How do you be a good friend? How do you tell a bad friend from a good one? How do you treat people you aren't friends with but still have to go to school with? How do you repair a friendship that is broken?
These are some of the questions we have explored in Lower and Middle School Chapel over the past few weeks. Our special guest speakers were Moravian Academy friendship experts: juniors and seniors who built enduring friendships during their time on the Downtown Campus, and have sustained them through their years at Merle-Smith.
Seniors Nabeel Rifai '23 and Adrian Vanegas '23 met in fourth grade on the playground. Their friendship first formed around shared interests, including superheroes, music, and playing the trumpet. They relied on each other through middle school, developing a bond of trust that helped sustain them through the years of the pandemic. As high school students, they have each developed their own interests, yet still share many of the same values, and support and encourage one another through their endeavors. As Nabeel described in Chapel, "We have built trust and worked together through the hardest courses Moravian has to offer, coming out with unforgettable memories and the skills to tackle the future." Nabeel admires Adrian’s truthfulness and character.

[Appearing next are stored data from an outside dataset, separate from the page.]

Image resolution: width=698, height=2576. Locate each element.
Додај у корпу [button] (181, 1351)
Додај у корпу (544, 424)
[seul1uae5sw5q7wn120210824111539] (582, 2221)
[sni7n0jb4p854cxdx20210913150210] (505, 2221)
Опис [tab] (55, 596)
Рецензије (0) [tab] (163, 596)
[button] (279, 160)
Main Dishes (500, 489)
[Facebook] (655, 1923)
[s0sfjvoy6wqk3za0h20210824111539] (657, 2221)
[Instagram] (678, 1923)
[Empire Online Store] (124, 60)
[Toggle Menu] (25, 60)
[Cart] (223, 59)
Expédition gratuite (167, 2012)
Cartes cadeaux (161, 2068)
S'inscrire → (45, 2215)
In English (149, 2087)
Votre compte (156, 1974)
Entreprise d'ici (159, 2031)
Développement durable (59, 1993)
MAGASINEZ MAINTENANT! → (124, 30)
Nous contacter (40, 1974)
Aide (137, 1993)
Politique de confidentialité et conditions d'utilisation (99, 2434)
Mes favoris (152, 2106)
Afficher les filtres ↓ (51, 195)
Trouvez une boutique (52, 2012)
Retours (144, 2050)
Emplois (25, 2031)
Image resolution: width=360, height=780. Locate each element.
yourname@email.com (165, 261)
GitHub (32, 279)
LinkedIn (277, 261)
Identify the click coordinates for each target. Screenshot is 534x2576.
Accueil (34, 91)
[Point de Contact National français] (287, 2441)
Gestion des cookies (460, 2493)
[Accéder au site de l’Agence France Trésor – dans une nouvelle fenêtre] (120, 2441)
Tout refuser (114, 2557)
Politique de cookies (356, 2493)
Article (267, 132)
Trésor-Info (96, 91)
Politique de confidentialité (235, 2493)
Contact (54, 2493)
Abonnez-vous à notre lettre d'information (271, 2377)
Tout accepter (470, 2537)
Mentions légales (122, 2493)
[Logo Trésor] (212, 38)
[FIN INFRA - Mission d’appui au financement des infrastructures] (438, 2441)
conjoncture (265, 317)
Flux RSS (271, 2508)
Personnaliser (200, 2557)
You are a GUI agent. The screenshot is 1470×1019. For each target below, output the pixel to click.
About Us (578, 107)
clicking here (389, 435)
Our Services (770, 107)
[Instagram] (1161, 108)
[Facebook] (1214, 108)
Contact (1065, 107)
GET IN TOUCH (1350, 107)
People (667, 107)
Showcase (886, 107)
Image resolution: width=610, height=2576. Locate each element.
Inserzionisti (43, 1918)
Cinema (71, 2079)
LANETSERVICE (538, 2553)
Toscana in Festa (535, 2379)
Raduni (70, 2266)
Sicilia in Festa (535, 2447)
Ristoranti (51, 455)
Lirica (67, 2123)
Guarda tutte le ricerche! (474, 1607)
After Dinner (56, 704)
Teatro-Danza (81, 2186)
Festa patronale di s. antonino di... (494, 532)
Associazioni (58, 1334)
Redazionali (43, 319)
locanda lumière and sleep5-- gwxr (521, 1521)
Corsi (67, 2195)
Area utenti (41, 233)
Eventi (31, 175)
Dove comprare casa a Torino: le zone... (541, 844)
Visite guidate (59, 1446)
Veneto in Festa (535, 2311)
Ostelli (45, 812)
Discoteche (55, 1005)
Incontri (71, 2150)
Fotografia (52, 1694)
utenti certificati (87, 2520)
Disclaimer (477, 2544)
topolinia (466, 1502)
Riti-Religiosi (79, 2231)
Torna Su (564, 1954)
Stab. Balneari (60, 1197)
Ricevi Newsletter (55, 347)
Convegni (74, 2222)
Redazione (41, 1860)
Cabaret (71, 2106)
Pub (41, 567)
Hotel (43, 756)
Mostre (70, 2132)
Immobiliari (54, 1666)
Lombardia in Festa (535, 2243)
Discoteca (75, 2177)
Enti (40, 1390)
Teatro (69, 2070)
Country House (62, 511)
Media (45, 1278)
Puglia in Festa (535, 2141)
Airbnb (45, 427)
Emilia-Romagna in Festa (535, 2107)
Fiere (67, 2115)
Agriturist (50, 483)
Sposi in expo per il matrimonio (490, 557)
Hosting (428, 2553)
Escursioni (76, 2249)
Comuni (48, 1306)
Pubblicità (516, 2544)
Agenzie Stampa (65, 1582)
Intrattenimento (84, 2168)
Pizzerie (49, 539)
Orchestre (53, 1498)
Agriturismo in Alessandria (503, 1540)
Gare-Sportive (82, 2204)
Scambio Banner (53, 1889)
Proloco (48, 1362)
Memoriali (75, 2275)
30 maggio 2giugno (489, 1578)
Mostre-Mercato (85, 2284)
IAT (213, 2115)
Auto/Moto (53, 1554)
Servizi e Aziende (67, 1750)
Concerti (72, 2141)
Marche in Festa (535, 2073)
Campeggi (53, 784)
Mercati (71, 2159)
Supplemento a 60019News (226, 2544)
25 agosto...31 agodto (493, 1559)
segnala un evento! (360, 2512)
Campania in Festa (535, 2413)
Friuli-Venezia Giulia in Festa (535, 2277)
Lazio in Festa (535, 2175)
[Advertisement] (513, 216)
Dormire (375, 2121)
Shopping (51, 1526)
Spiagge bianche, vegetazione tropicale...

For Adrian, Nabeel is someone he can confide in and who will listen with care. "Good and bad friends are hard to differentiate sometimes," the boys shared, "but the key thing is how they make you feel. If you leave feeling worse than before you were with them, they’re bad for you. But, overall, a good friend is someone who is there for you, at your meets, your performance, your highs, your lows, and someone who helps you through them. They will be kind and compassionate, and you ought to help them too."
Juniors Ginny Toso '24 and Quinn Lauden '24 have been friends since sixth grade, and they like to think that they’ve been through it all. "The highs, the lows, the bumps, the tears, the laughs," and eventually a misunderstanding that fueled an argument, and led to the discovery of hard truths. Close friends now, Ginny and Quinn took a break from their friendship for a few years, as they each developed the maturity and perspective to repair it. As Ginny described, "In the midst of having to navigate growth, who you are, and where you belong, something has to give. When you’re so focused on self-discovery, you forget that others are experiencing the same thing." "Fighting and being in rough patches with friends is entirely normal," added Quinn. It happens to all of us, whether we like it or not. It’s just how we respond to the awkwardness and tension that affects the friendship and its stability in the long-run."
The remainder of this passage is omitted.